* Texte choisi *
____

Ce post, elle le dit elle-même, c’est un coup de gueule, d’une mère exposée au regard extérieur, aux remarques déplacées sur sa petite fille de 4 mois, même venant de la part de soignants. Elle y explique qu’avant d’être handicapée, son bébé est une petite fille, qu’on ne l’appelle donc pas « petite trisomique », qu’on ne demande pas à sa jeune mère pourquoi elle a un enfant handicapé, qu’on ne cherche pas à la rassurer par des « c’est votre bébé malgré tout », qu’on ne généralise pas sur des prétendues qualités liées à ce handicap « ils sont comme çi, ils sont comme çà. ». Cette explication de texte était bienvenue pour les personnes non concernées par le handicap, qui ne trouvent souvent pas les mots justes. Pour Caroline, ces réactions s’appuient sur une méconnaissance de la trisomie 21. Alors, elle en a fait son combat. Pas exactement son combat, car, pour elle, « le combat c’est plutôt dans notre vie et dans la vie de Louise ». Elle reconnaît, en revanche, son engagement pour lever les préjugés qui entourent la trisomie 21.

« On s’est dit, on va continuer ! »

____

* Bloc de données *
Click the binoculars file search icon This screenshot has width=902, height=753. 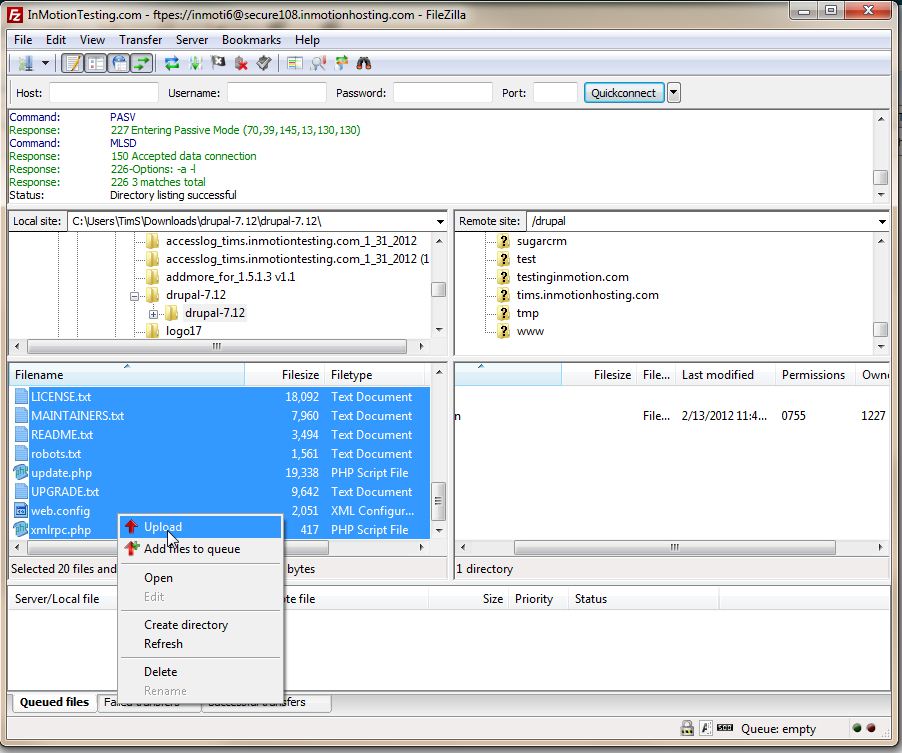coord(365,63)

____

* Tâche à faire *
Écrivez la suite du texte choisi, celui sur l'engagement de Caroline contre les préjugés autour de la trisomie 21, juste après sa dernière phrase.

* Réponse attendue *
Pour répondre aux sollicitations suite à ce buzz, Caroline et son mari ont créé une page facebook, qui est montée à 15 000 fans en quelques jours. Elle en a maintenant plus de 40 000. La page raconte le quotidien de Louise et sa famille depuis cinq ans. Un quotidien de famille presque normale pour casser les clichés et montrer que « non, ce n’est pas un poids terrible d’avoir une enfant avec un handicap mental » et que : « oui, il y a des galères, surtout administratives ».

banaliser la trisomie 21, c’est le leitmotiv de la page

Sur @extralouise, les commentaires fusent. Il y a beaucoup d’engagement et les parents de Louise ne sont pas trop de deux pour y répondre, en plus de leurs carrières professionnelles… « On les lit tous et on y répond de façon artisanale, au fur et à mesure », précise Caroline. Même les petits débats sont les bienvenus. Ici, on prend tout, surtout quand l’échange est bienveillant. Dès qu’il s’agit d’évoquer la différence, les petits ou les gros problèmes liés au handicap, les conseils et les partages d’expérience pleuvent. Caroline les lit tous, mais avec distance. Elle sait qu’ils sont utiles avant tout à la communauté des parents qui suivent la page et que le cas de Louise est aussi celui de milliers d’enfants et de parents. Très souvent, ce sont des commentaires chaleureux. Et si ce n’est pas le cas, Rémy, le papa de Louise, veille au grain. Se protéger et protéger Louise. C’est lui, le modérateur : il apaise, il répond, il ignore, il passe à autre chose. Ce que l’on appelle la haine sur les réseaux sociaux, les parents de Louise y sont peu exposés. Il leur est rarement arrivé d’en être sujets mais si besoin, ils n’hésitent pas à bannir la personne en question. « C’est déjà arrivé mais très peu de fois », avoue la journaliste.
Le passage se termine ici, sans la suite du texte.